Wednesday 14 November 2007

Qualified

I've been told that qualified or generalized writing in the passive voice may not hold interest.

5 comments:

Anonymous said...

Very clever :)

But is that sentence in the passive voice? (I can't see how it is...)

Gordon Cheng said...

Naturally the question one must sometimes ask regarding the passive voice, and most likely with regard to the sentence being questioned in the statement that has been made, is as to the identity of the person performing the action.

So in this case, who is doing the telling?

Comprende? ;-)

Anonymous said...

"Naturally the question one must sometimes ask regarding the passive voice, and most likely with regard to the sentence being questioned in the statement that has been made, is as to the identity of the person performing the action. "
Wow. If I ever need someone to help me obscure meaning, I'll ask you.

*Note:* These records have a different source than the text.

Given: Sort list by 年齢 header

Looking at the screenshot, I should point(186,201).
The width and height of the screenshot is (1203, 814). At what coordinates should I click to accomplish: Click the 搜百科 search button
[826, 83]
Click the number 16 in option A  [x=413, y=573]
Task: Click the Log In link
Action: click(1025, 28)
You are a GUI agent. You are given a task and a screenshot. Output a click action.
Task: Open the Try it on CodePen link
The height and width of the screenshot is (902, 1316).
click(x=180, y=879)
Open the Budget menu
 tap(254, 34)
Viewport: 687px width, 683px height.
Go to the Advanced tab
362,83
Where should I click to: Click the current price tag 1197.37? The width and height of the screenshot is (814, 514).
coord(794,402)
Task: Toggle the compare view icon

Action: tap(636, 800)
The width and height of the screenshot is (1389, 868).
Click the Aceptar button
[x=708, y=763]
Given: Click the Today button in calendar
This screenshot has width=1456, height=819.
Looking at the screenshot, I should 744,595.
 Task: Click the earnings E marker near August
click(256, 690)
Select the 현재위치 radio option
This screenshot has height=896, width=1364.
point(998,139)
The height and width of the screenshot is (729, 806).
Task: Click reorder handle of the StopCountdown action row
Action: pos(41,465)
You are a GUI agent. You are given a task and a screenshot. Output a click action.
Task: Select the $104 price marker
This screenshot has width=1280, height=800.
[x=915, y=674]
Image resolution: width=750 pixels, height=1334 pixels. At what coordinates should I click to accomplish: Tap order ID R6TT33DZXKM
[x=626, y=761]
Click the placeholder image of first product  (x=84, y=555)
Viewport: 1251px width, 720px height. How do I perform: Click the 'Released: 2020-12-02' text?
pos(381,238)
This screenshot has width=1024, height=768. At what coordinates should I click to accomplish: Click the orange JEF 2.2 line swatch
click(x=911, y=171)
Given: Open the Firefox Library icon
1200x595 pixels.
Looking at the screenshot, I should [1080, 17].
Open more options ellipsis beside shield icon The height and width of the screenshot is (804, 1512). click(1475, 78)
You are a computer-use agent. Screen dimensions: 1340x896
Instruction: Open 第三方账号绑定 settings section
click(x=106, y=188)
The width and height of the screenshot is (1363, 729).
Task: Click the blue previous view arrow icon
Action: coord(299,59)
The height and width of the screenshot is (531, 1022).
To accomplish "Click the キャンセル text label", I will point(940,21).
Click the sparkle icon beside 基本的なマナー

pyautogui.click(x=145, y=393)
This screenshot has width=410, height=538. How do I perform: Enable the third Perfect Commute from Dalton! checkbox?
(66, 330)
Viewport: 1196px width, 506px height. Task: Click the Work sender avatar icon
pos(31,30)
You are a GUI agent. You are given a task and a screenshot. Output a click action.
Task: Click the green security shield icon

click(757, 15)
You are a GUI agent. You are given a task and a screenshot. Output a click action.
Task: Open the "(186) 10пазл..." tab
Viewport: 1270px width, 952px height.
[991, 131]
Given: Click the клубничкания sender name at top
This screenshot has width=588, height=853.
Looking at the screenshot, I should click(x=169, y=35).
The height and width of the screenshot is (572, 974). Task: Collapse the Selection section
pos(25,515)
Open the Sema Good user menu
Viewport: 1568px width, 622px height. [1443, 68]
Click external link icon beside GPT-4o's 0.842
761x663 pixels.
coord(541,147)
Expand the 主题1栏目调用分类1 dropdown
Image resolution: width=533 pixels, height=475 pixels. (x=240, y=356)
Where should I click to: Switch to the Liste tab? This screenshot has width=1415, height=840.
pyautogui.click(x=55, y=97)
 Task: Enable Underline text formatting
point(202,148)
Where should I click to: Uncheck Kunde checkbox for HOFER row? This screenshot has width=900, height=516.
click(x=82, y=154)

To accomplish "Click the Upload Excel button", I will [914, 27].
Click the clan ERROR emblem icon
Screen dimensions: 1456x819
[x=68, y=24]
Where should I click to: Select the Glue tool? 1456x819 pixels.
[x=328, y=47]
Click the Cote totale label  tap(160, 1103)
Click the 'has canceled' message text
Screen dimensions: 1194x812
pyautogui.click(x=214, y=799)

So even though it isn't using a construction of 'to be' and participle, it is passive voice because you are telling about it instead of it telling about it?
Haha I'll say, "non, je ne comprende pas vraiment! J'ai mal à la Tête!"

What would it be in the active voice?

Gordon Cheng said...

"I have been told" is a passive construction, using a past tense of the verb 'to be'.

The easy test for it is that although I have been told, we don't know who it is that has told me. Therefore, passive voice is being used.

What's more, "may not hold interest" is also a passive construction. For whom may it not hold interest, one may ask?

See?

All other questions, see me in my office at lunchtime.

Anonymous said...

Ah! C'est simple! J'etait regarder le premiere part du phrase.

I was looking at this bit "may not hold interest."